For the next example, I will skip defining $$U$$ and $$S_i$$ and use the principle implicitly. It should be obvious how to define the relevant sets.

Definition 3. Euler's totient function, $$\varphi(n)$$, is the number of positive integers less than $$n$$ that are relatively prime to $$n$$.

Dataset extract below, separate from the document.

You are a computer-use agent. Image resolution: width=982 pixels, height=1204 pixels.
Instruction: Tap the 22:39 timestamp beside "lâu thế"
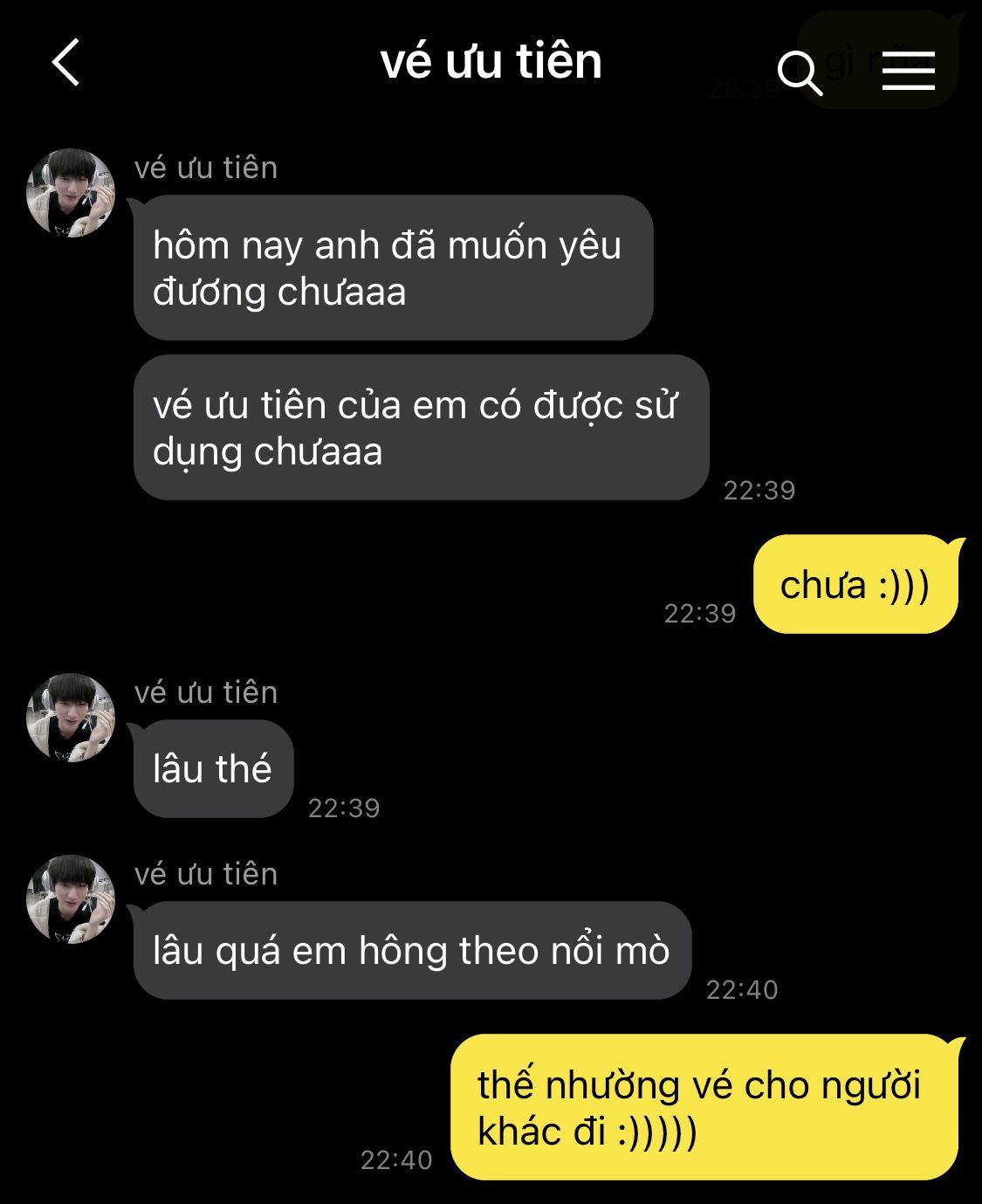tap(344, 808)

Theorem 4. Let $$P = \{ p_i : p_i \text{ is prime and } p_i | n \}$$, then $$\varphi(n) = n \prod_{p \in P} \left(1 - \frac{1}{p}\right)$$

Proof: \begin{aligned} \varphi(n) &= n - \sum \frac{n}{p_i} + \sum \frac{n}{p_i p_j} -\sum \frac{n}{p_i p_j p_k} + \cdots + (-1)^{|P|} \frac{n}{p_1 p_2 \cdots p} \\ &= n \left(1 - \sum \frac{1}{p_i} + \sum \frac{1}{p_i p_j} -\sum \frac{1}{p_i p_j p_k} + \cdots + (-1)^{|P|} \frac{1}{p_1 p_2 \cdots p } \right) \\ &= n \prod_{p \in P} \left(1-\frac{1}{p}\right) \end{aligned}

$$\Box$$

The last step uses the following identity: \begin{aligned} \prod_{i=1}^n (1 - x_i) &= 1 - \sum x_i + \sum x_i x_j - \sum x_i x_j x_k + \cdots + (-1)^n x_1 x_2 \cdots x_n \\ & = \sum_{I \subset \{1, 2, \ldots, n\}} (-1)^{|I|}\prod_{i \in I} x_i \end{aligned}
I like this proof because it is short and straight-forward unlike the one in my number-theory book. The latter proof shows:

1. $$\varphi(p^k) = p^k - p^{k-1} = p^k \left(1-\frac{1}{p}\right)$$ for prime $$p$$,
2. $$\varphi$$ is multiplicative, i.e., for relatively prime numbers, $$n$$ and $$m$$, $$\varphi(n m) = \varphi(n) \varphi(m)$$.
The formula then follows from these two facts. Personally, I find it much easier to prove the function is multiplicative after finding the formula using the principle of inclusion-exclusion.